+ Jump in leasing volumes. Prime signed 246.2k sq ft, or 5.7%, of portfolio CRI in 3Q22, which was close to the previous 2 quarters combined (1H2022: 257.5 sq ft). 52% of leases signed in 3Q22 were new leases, with leasing activity coming from the communications, legal services, real estate services, education and food services sectors. 3Q22 rental reversions came in at +10.1%, continuing the trend of positive rental reversions for the last 10 quarters.
+ 83% of debt is on fixed rate or hedged, with 66% of the total debt hedged or fixed through to mid-2026 and beyond. Prime has no refinancing obligations till July 2024. According to our calculations, every 100 basis points increase in interest rates would affect FY22e DPU by c.1.5%.
– Occupancy remained flat QoQ at 89.6% for 3Q22 despite strong leasing momentum. Despite backfilling at Tower 1 at Emeryville (+18.2ppts); 101 South Hanley (+5.5ppts); and 171 17th Street (+3.1ppts), portfolio occupancy remained stable as it was dragged down by a significant non-renewal at Reston Square, bringing occupancy down from 100% to 47.1%. The tenant, Whitney, Bradley & Brown, used to occupy c.50% of space in the asset before its lease expired in July 2022.

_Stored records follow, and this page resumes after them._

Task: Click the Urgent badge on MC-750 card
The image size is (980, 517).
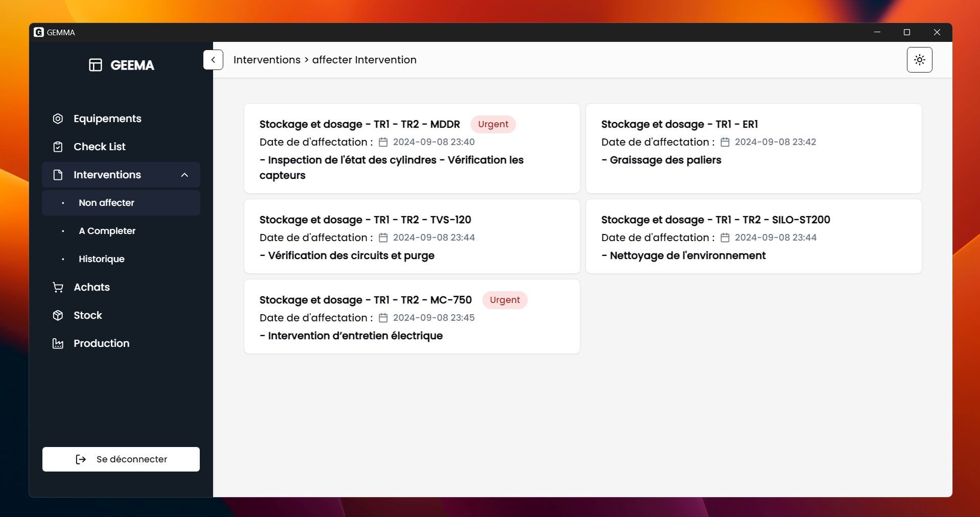Action: tap(504, 300)
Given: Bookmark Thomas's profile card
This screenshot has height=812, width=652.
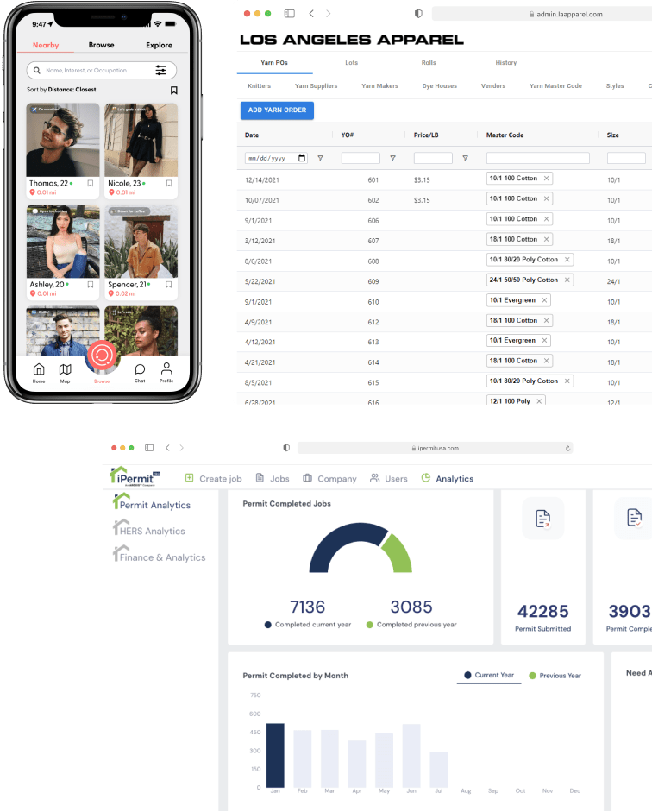Looking at the screenshot, I should tap(90, 184).
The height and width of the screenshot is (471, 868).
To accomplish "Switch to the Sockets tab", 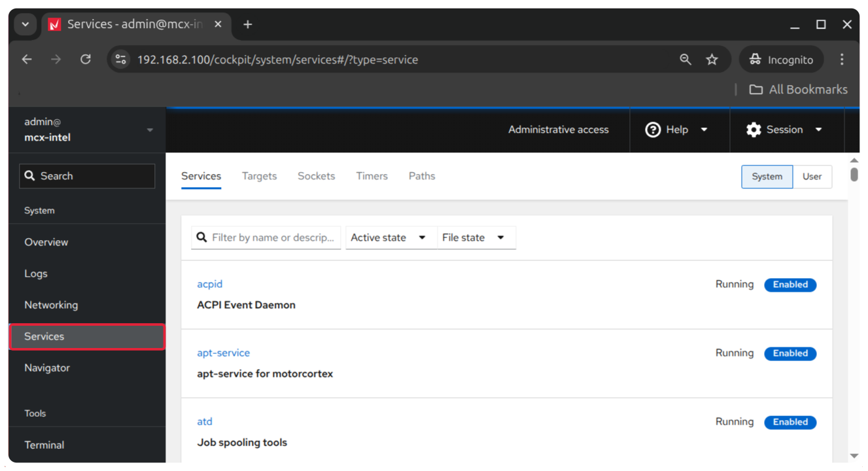I will 316,176.
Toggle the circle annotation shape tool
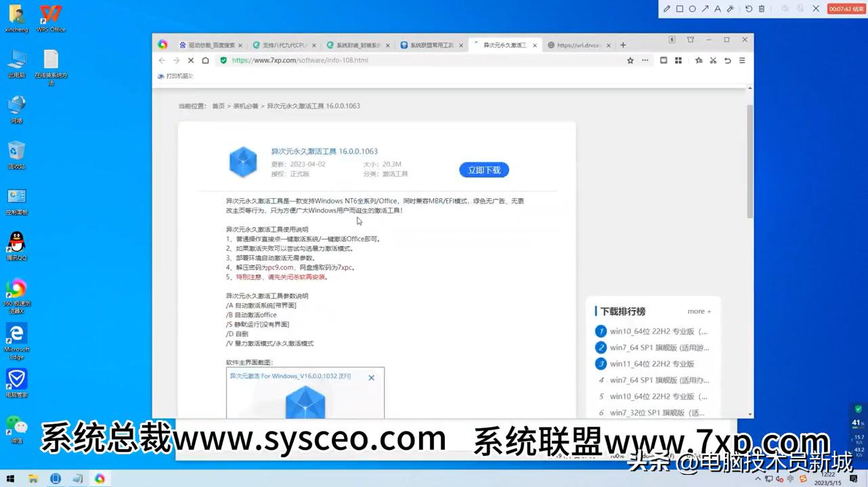 pyautogui.click(x=692, y=9)
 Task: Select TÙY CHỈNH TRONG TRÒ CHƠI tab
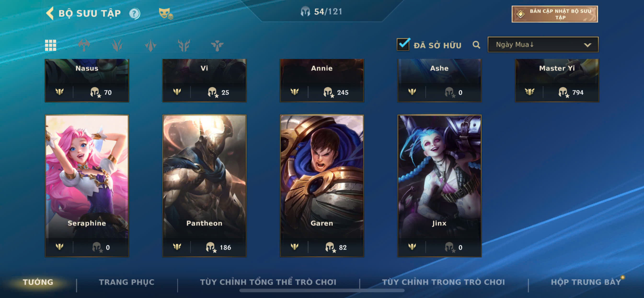point(444,282)
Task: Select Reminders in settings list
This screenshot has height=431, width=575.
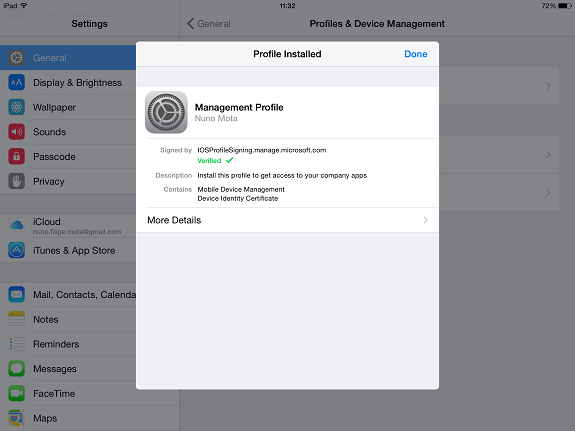Action: tap(56, 344)
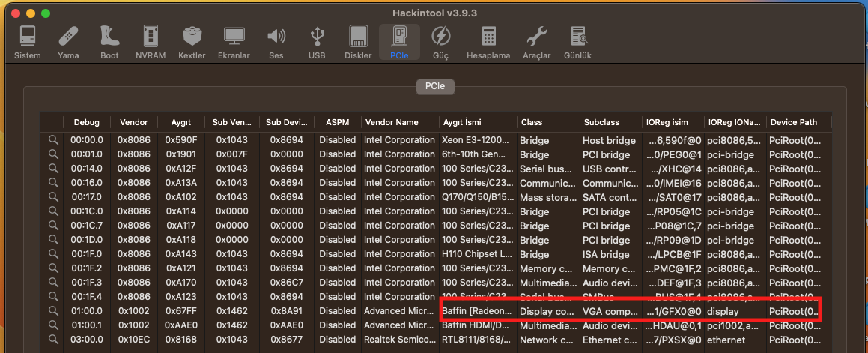
Task: Open the Kextler toolbar icon
Action: [x=192, y=41]
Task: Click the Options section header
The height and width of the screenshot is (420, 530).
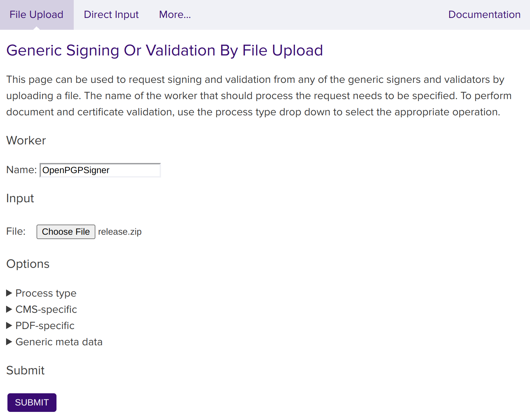Action: (x=28, y=264)
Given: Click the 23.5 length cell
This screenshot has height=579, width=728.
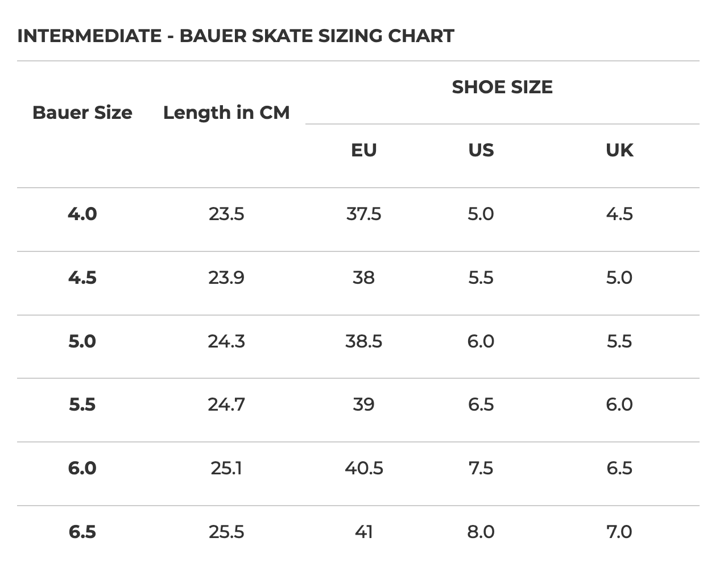Looking at the screenshot, I should click(x=226, y=214).
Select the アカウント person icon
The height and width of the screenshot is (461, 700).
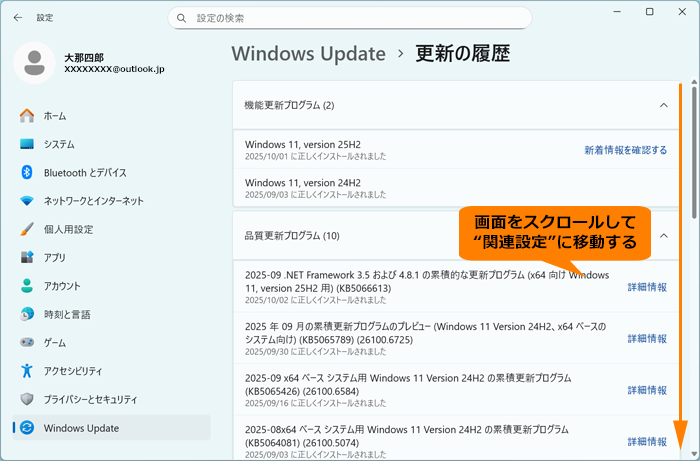click(27, 286)
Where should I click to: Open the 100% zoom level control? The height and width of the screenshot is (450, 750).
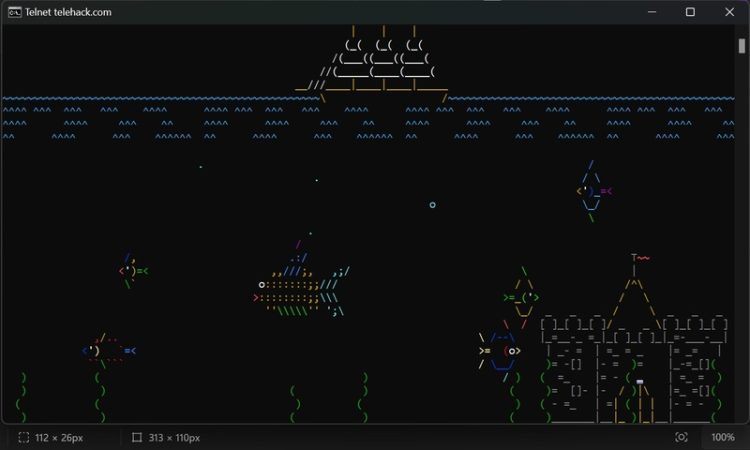coord(722,437)
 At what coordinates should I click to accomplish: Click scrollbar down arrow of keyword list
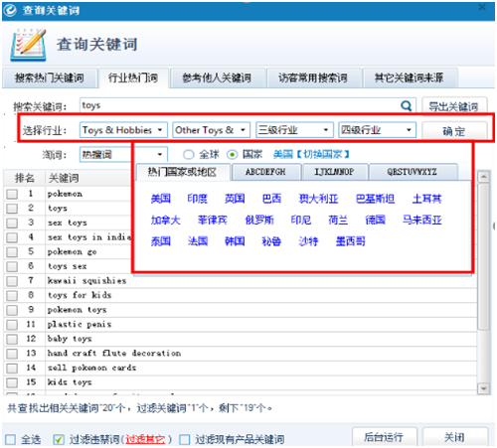pos(483,388)
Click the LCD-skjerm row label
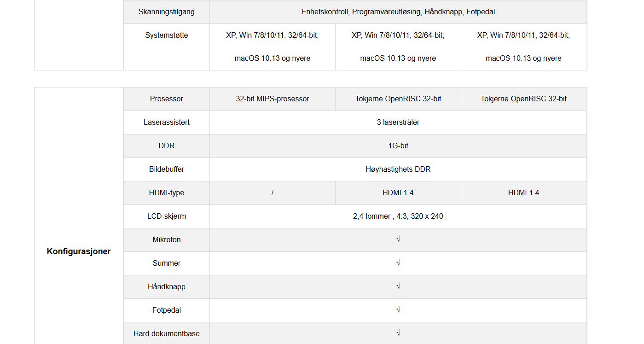 167,216
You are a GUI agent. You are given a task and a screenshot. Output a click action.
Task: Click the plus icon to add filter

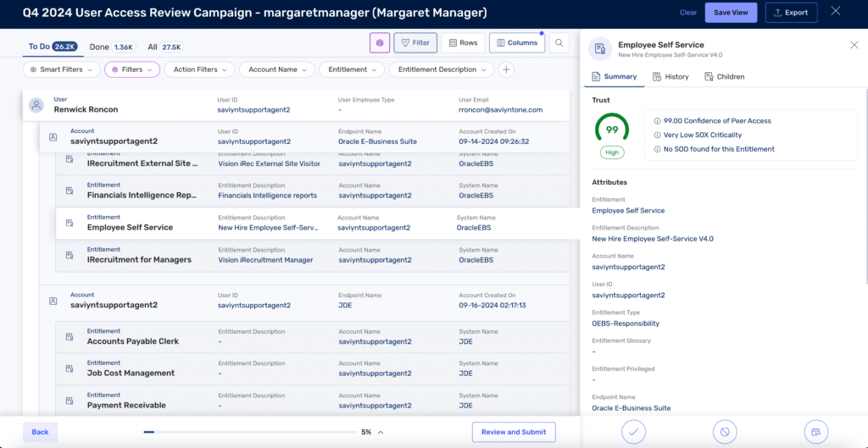pyautogui.click(x=506, y=69)
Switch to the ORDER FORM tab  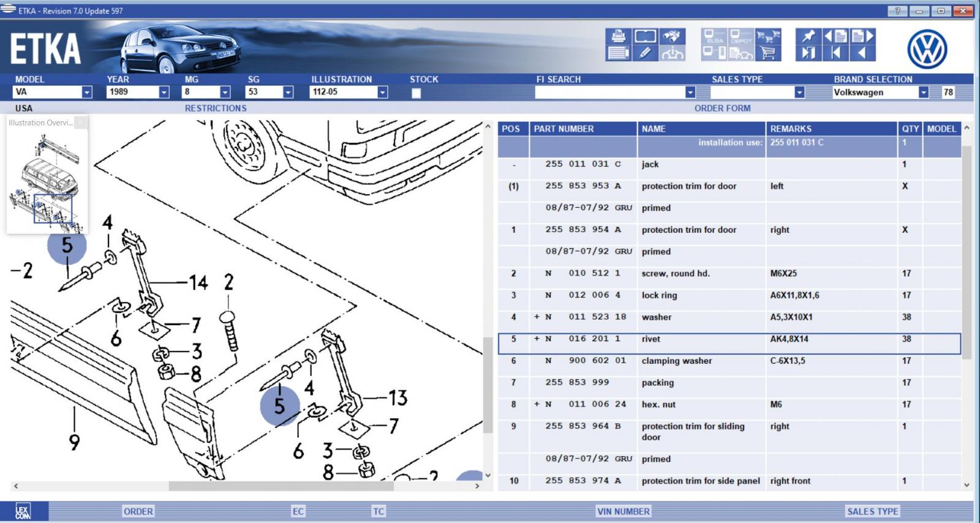coord(722,108)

Leasing activity spiked up in 3Q22 with renewed efforts by companies to encourage employees back into the office. According to JLL, office re-entry levels reached a post-pandemic high in the second half of September, and remote work is showing signs of losing momentum as the labour market tightens. With in-place rents c.6.7% below asking rents, Prime’s portfolio is primed for more positive rental reversions.
Maintain BUY, DDM TP maintained at US$0.88.
No change in our TP. The current share price implies FY22e/FY23e DPU yield of 14.6/14.8%. PRIME is our top pick in the US office sector for greater tenant exposure to STEM/TAMI sectors and the resilience of its portfolio. Catalysts include improved leasing and a greater return to the office. PRIME is also trading at an attractive 40% discount to book.